**TASK GOAL**
Copy the following material exactly as it appears, line for line.

* START *

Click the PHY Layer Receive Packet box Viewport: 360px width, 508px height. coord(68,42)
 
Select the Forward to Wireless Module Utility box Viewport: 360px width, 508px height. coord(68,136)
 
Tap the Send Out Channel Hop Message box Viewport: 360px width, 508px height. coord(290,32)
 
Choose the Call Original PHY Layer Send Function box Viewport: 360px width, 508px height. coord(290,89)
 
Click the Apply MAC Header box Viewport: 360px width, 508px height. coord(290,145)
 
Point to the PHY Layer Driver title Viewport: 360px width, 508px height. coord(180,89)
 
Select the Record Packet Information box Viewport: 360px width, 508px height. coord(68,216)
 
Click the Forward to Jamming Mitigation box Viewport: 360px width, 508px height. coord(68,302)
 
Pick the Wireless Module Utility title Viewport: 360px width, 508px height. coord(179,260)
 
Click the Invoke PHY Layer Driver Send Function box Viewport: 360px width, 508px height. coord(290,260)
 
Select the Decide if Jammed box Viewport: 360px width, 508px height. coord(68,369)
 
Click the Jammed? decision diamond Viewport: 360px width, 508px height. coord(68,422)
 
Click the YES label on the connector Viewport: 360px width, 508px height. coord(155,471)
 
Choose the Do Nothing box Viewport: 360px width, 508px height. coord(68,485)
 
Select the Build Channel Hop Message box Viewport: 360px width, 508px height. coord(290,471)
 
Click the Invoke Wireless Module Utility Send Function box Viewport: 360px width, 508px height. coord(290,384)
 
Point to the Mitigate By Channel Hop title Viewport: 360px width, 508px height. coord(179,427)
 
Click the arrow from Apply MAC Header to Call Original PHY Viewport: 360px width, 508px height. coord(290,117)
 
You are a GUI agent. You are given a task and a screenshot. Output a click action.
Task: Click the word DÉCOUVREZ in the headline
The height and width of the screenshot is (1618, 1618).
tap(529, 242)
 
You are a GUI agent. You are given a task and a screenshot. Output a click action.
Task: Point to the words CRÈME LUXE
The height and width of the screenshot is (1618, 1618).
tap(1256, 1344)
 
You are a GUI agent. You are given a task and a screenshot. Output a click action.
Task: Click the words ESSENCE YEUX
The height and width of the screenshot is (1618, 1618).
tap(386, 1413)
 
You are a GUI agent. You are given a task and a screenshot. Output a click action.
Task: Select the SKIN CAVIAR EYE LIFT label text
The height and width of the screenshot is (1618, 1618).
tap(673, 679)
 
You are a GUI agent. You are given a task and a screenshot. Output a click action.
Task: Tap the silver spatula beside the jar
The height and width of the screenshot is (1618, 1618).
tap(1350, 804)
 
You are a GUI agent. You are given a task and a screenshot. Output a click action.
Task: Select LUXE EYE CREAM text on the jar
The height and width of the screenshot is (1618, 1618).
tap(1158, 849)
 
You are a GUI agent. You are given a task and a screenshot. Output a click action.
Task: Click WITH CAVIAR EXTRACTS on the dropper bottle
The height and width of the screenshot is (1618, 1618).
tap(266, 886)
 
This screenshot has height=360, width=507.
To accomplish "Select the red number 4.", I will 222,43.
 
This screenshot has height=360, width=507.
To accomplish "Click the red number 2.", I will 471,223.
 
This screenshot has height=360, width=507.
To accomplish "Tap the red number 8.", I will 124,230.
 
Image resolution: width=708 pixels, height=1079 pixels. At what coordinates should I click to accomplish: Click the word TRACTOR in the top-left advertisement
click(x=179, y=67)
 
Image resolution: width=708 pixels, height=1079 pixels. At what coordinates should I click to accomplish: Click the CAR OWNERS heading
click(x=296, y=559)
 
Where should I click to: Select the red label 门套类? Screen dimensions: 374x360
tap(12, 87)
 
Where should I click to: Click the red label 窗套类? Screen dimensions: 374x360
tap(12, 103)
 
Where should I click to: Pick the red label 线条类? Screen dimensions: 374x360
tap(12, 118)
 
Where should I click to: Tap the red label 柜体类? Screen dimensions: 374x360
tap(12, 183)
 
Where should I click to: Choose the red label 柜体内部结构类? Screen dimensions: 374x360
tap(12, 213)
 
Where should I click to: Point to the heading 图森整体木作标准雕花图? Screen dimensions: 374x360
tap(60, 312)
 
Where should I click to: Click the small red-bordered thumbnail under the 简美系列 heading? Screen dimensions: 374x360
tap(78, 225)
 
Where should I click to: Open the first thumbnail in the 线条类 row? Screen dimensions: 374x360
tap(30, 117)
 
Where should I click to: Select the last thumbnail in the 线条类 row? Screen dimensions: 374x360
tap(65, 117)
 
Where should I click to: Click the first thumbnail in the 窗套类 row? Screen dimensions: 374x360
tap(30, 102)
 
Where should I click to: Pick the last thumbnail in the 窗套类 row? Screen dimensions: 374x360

* END *

**ANSWER IN FULL**
Click the PHY Layer Receive Packet box Viewport: 360px width, 508px height. coord(68,42)
 
Select the Forward to Wireless Module Utility box Viewport: 360px width, 508px height. coord(68,136)
 
Tap the Send Out Channel Hop Message box Viewport: 360px width, 508px height. coord(290,32)
 
Choose the Call Original PHY Layer Send Function box Viewport: 360px width, 508px height. coord(290,89)
 
Click the Apply MAC Header box Viewport: 360px width, 508px height. coord(290,145)
 
Point to the PHY Layer Driver title Viewport: 360px width, 508px height. coord(180,89)
 
Select the Record Packet Information box Viewport: 360px width, 508px height. coord(68,216)
 
Click the Forward to Jamming Mitigation box Viewport: 360px width, 508px height. coord(68,302)
 
Pick the Wireless Module Utility title Viewport: 360px width, 508px height. coord(179,260)
 
Click the Invoke PHY Layer Driver Send Function box Viewport: 360px width, 508px height. coord(290,260)
 
Select the Decide if Jammed box Viewport: 360px width, 508px height. coord(68,369)
 
Click the Jammed? decision diamond Viewport: 360px width, 508px height. coord(68,422)
 
Click the YES label on the connector Viewport: 360px width, 508px height. coord(155,471)
 
Choose the Do Nothing box Viewport: 360px width, 508px height. coord(68,485)
 
Select the Build Channel Hop Message box Viewport: 360px width, 508px height. coord(290,471)
 
Click the Invoke Wireless Module Utility Send Function box Viewport: 360px width, 508px height. coord(290,384)
 
Point to the Mitigate By Channel Hop title Viewport: 360px width, 508px height. coord(179,427)
 
Click the arrow from Apply MAC Header to Call Original PHY Viewport: 360px width, 508px height. coord(290,117)
 
You are a GUI agent. You are given a task and a screenshot. Output a click action.
Task: Click the word DÉCOUVREZ in the headline
The height and width of the screenshot is (1618, 1618).
tap(529, 242)
 
You are a GUI agent. You are given a task and a screenshot. Output a click action.
Task: Point to the words CRÈME LUXE
The height and width of the screenshot is (1618, 1618).
tap(1256, 1344)
 
You are a GUI agent. You are given a task and a screenshot. Output a click action.
Task: Click the words ESSENCE YEUX
The height and width of the screenshot is (1618, 1618).
tap(386, 1413)
 
You are a GUI agent. You are given a task and a screenshot. Output a click action.
Task: Select the SKIN CAVIAR EYE LIFT label text
The height and width of the screenshot is (1618, 1618).
tap(673, 679)
 
You are a GUI agent. You are given a task and a screenshot. Output a click action.
Task: Tap the silver spatula beside the jar
The height and width of the screenshot is (1618, 1618).
tap(1350, 804)
 
You are a GUI agent. You are given a task and a screenshot. Output a click action.
Task: Select LUXE EYE CREAM text on the jar
The height and width of the screenshot is (1618, 1618).
tap(1158, 849)
 
You are a GUI agent. You are given a task and a screenshot. Output a click action.
Task: Click WITH CAVIAR EXTRACTS on the dropper bottle
The height and width of the screenshot is (1618, 1618).
tap(266, 886)
 
This screenshot has height=360, width=507.
To accomplish "Select the red number 4.", I will 222,43.
 
This screenshot has height=360, width=507.
To accomplish "Click the red number 2.", I will 471,223.
 
This screenshot has height=360, width=507.
To accomplish "Tap the red number 8.", I will 124,230.
 
Image resolution: width=708 pixels, height=1079 pixels. At what coordinates should I click to accomplish: Click the word TRACTOR in the top-left advertisement
click(x=179, y=67)
 
Image resolution: width=708 pixels, height=1079 pixels. At what coordinates should I click to accomplish: Click the CAR OWNERS heading
click(x=296, y=559)
 
Where should I click to: Select the red label 门套类? Screen dimensions: 374x360
tap(12, 87)
 
Where should I click to: Click the red label 窗套类? Screen dimensions: 374x360
tap(12, 103)
 
Where should I click to: Pick the red label 线条类? Screen dimensions: 374x360
tap(12, 118)
 
Where should I click to: Tap the red label 柜体类? Screen dimensions: 374x360
tap(12, 183)
 
Where should I click to: Choose the red label 柜体内部结构类? Screen dimensions: 374x360
tap(12, 213)
 
Where should I click to: Point to the heading 图森整体木作标准雕花图? Screen dimensions: 374x360
tap(60, 312)
 
Where should I click to: Click the small red-bordered thumbnail under the 简美系列 heading? Screen dimensions: 374x360
tap(78, 225)
 
Where should I click to: Open the first thumbnail in the 线条类 row? Screen dimensions: 374x360
tap(30, 117)
 
Where should I click to: Select the last thumbnail in the 线条类 row? Screen dimensions: 374x360
tap(65, 117)
 
Where should I click to: Click the first thumbnail in the 窗套类 row? Screen dimensions: 374x360
tap(30, 102)
 
Where should I click to: Pick the last thumbnail in the 窗套类 row? Screen dimensions: 374x360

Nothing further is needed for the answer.